▶ [What this task involves] Your task is to copy the lines of the data below from the line holding "Instruction: Click the" through the line holding "Click the table", inclusive, exactly and with nothing added.

──────── Dataset content

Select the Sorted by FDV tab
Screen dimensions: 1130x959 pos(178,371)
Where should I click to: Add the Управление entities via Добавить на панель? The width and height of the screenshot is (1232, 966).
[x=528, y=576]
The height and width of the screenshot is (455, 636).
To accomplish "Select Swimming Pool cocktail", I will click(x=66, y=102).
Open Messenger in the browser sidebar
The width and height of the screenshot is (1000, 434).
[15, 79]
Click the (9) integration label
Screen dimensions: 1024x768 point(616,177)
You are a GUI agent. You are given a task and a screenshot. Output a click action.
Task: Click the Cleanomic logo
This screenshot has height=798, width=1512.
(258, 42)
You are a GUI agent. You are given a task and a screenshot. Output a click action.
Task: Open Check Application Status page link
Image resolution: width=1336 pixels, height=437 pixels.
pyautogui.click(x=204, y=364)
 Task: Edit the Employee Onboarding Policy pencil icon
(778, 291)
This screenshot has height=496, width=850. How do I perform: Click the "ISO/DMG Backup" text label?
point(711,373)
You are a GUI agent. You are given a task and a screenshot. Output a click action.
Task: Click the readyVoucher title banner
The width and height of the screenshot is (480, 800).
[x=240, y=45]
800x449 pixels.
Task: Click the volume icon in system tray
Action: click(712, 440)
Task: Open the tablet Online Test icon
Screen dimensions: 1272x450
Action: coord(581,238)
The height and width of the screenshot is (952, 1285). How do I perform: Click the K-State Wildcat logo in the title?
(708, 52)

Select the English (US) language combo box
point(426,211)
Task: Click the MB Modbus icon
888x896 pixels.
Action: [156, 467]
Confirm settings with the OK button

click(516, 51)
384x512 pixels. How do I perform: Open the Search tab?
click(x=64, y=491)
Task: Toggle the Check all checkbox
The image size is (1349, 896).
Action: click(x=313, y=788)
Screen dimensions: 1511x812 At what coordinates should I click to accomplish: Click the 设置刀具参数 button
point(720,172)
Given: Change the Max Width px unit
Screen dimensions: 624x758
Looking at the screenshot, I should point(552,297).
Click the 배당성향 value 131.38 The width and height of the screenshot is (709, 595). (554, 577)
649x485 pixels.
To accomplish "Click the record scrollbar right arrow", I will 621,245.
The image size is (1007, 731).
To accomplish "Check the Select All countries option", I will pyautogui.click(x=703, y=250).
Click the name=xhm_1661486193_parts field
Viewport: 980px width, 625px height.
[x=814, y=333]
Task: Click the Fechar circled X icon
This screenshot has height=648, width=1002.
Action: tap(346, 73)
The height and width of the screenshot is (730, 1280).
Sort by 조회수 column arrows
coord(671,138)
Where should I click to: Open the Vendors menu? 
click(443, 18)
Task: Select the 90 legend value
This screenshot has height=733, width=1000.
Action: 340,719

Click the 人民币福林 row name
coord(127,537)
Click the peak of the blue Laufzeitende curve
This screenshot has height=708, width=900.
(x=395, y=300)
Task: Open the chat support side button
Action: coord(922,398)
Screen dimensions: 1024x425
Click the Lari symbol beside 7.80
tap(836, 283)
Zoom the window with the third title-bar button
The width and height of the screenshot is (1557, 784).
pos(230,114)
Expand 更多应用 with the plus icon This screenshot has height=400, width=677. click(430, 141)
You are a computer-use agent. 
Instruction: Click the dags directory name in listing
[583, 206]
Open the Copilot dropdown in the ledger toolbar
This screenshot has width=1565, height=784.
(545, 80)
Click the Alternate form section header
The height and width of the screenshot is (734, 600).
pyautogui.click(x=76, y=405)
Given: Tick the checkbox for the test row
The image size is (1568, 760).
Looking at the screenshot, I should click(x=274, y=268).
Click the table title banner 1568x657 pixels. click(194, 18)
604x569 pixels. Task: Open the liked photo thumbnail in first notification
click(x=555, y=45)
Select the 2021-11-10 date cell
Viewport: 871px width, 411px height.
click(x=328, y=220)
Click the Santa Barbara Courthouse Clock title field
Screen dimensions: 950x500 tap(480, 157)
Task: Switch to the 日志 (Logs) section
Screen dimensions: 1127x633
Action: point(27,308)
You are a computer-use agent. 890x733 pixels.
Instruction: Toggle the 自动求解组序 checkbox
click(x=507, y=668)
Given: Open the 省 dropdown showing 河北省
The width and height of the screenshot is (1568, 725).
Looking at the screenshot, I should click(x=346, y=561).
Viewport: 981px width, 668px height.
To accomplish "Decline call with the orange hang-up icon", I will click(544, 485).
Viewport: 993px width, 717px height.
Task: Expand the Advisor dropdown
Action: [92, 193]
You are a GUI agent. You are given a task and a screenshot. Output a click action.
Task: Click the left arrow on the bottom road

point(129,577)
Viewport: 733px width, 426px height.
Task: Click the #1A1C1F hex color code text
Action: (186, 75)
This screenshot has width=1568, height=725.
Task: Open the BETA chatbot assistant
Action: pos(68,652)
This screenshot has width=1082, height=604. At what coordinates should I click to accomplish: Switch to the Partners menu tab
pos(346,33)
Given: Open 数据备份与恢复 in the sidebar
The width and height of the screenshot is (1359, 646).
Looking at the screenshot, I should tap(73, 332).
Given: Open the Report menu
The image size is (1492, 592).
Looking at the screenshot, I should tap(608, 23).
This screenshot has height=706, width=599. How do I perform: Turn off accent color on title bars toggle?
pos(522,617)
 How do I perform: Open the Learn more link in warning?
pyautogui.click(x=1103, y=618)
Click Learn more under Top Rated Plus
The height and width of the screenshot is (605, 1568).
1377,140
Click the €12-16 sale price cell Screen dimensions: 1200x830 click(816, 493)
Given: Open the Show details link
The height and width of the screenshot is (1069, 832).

────────────────

▶ [Output]
Instruction: Click the dags directory name in listing
[583, 206]
Open the Copilot dropdown in the ledger toolbar
This screenshot has width=1565, height=784.
(545, 80)
Click the Alternate form section header
The height and width of the screenshot is (734, 600).
pyautogui.click(x=76, y=405)
Given: Tick the checkbox for the test row
The image size is (1568, 760).
Looking at the screenshot, I should click(x=274, y=268).
Click the table title banner 1568x657 pixels. click(194, 18)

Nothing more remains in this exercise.